Although many individual theories have been presented over the past few decades to understand the rapid diversification of animal species in the early Cambrian Period, the new study jointly conducted by Durham and Oxford universities, suggests that a more historical approach is needed to uncover mysteries behind evolution’s big bang that came to be known as the Cambrian Explosion.

“The Cambrian Explosion is one of the most important events in the history of life on our planet, establishing animals as the most visible part of the planet’s marine ecosystems,” David Harper, of Durham University and a co-author of the study, said in a statement.

“It would be naïve to think that any one cause ignited this phenomenal explosion of animal life. Rather, a chain reaction involving a number of biological and geological drivers kicked into gear, escalating the planet’s diversity during a relatively short interval of deep time.”

The researchers have described the factors as a “cascade of events” that are likely to have begun with a rise in sea levels in the early Cambrian period, resulting in a large increase in the area of habitable sea floor, which in turn drove an increase in animal diversity.

According to the researchers, this major evolutionary event eventually led to a wide range of biological innovations, such as the origin of modern ecosystems, a rapid increase in animal diversity, the origin of skeletons and the first appearance of specialist modes of life such as burrowing and swimming.

“The Cambrian Explosion set the scene for much of the subsequent marine life that built on cascading and nested feedback loops, linking the organisms and their environment, that first developed some 520 million years ago,” Harper said.

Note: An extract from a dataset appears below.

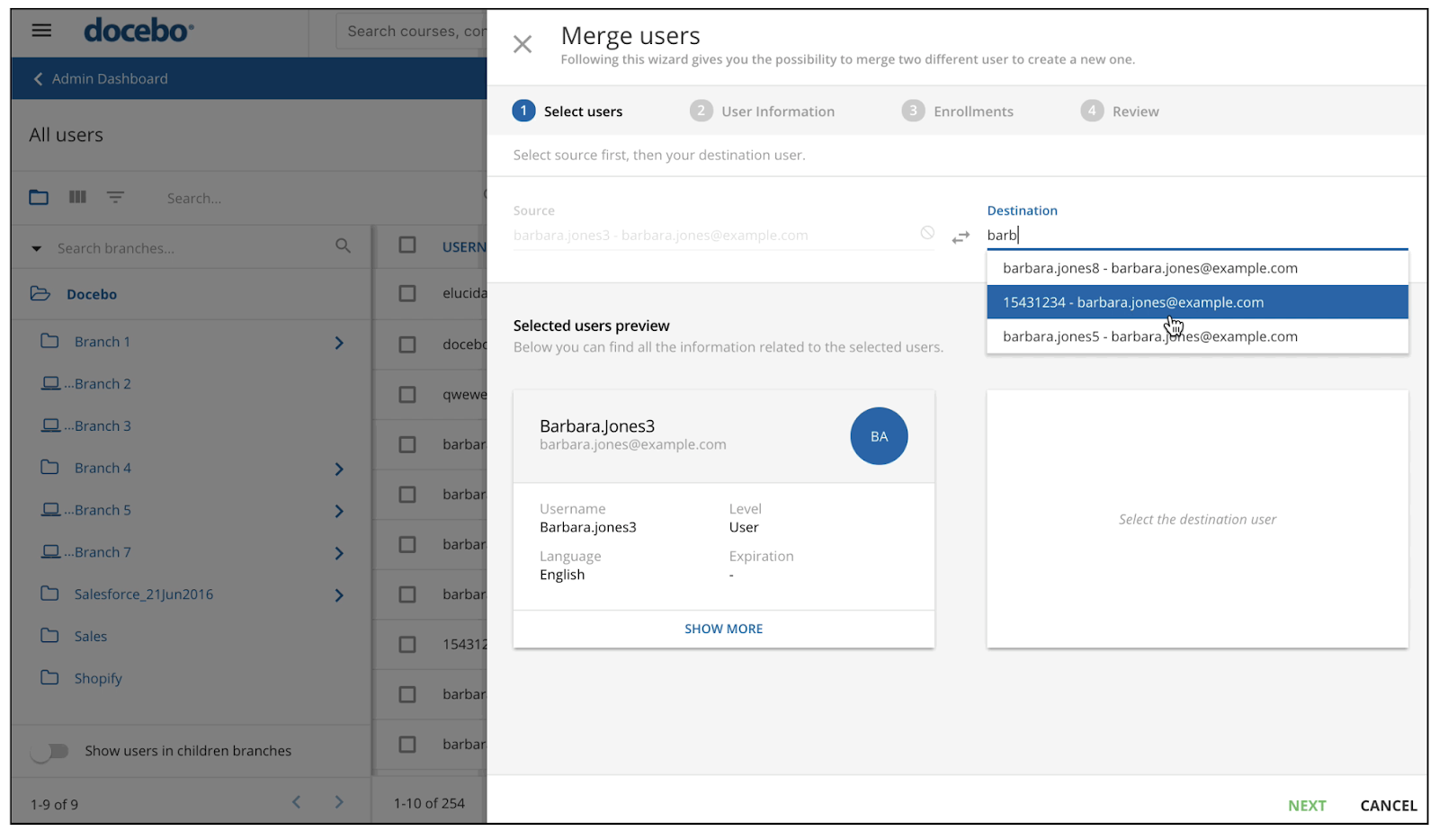Check the select-all users header checkbox
Image resolution: width=1439 pixels, height=840 pixels.
pos(407,246)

The study also reveals facts about a creature to emerge from the early Cambrian -- the Anomalocaris -- a free-swimming predator of the time with a mouth composed of 32 overlapping plates, which could tighten to crush its prey. The creature is distantly related to modern arthropods such as crabs and lobsters.

“This is a period of time that has attracted a lot of attention because it is when animals appear very abruptly in the fossil record, and in great diversity. Out of this event came nearly all of the major groups of animals that we recognize today,” Paul Smith of Oxford University, the study's lead author, said in the statement.

Smith, Harper and a team of scientists spent four years working on data from a site in northernmost Greenland's Arctic coast. The site, at Siriuspasset, is located at 83°N, and is only 500 miles from the North Pole.

Although logistically very difficult to reach, Siriuspasset attracted the team because of the high quality of its fossil material and the insights it provided the researchers.

“What we need to do now is focus on the sequence of interconnected events and the way they related to each other – the initial geological triggers that led to the geochemical effects, followed by a range of biological processes,” Smith said.